'''

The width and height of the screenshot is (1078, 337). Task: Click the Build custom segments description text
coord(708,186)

'''
'''

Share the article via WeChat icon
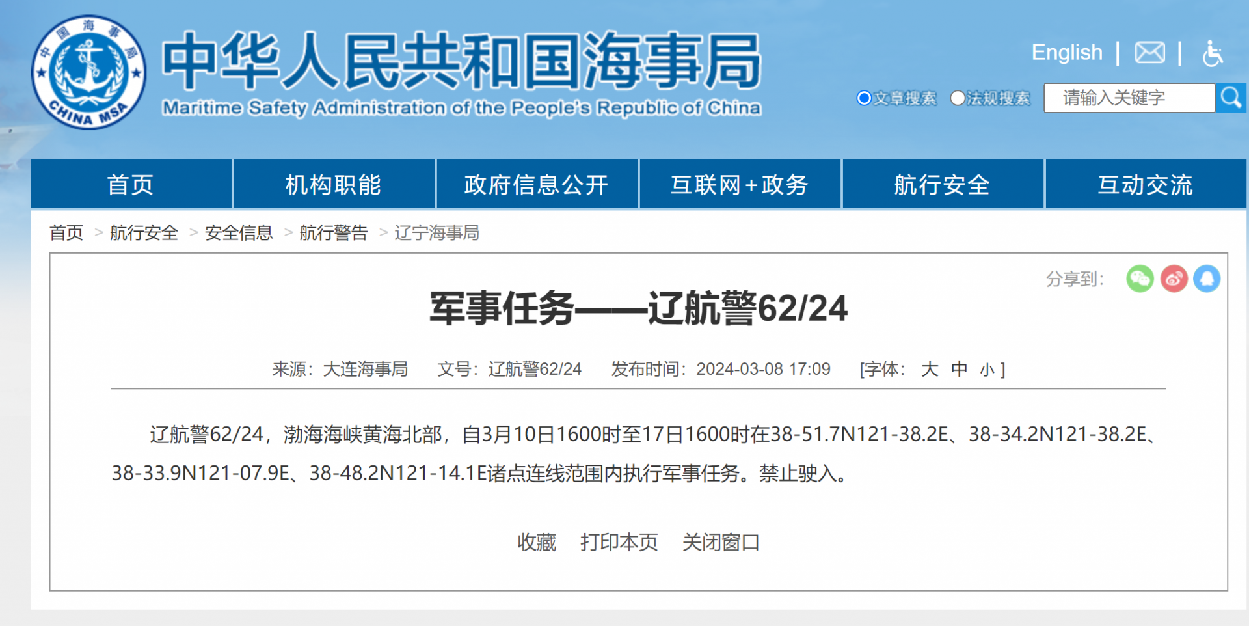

'''
'''

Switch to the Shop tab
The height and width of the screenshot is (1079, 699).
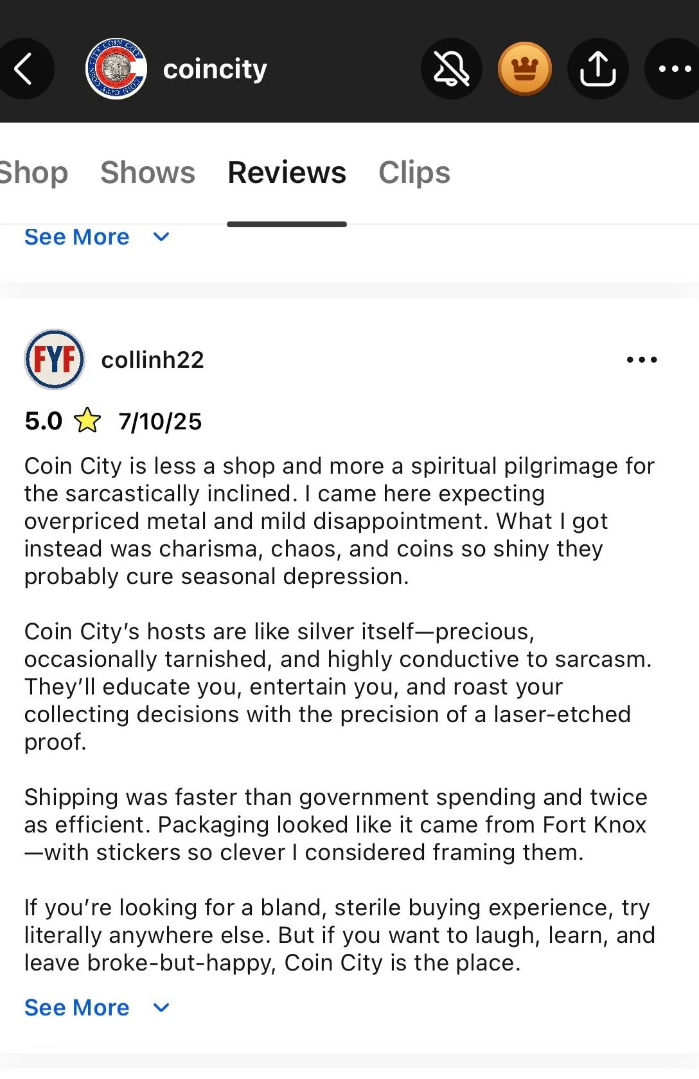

'''

▶ What to work on: The output should be exactly the lines above from the line containing "Switch to the Shop tab" to the line containing "The height and", inclusive, with no other lines.

▶ Response area:
Switch to the Shop tab
The height and width of the screenshot is (1079, 699).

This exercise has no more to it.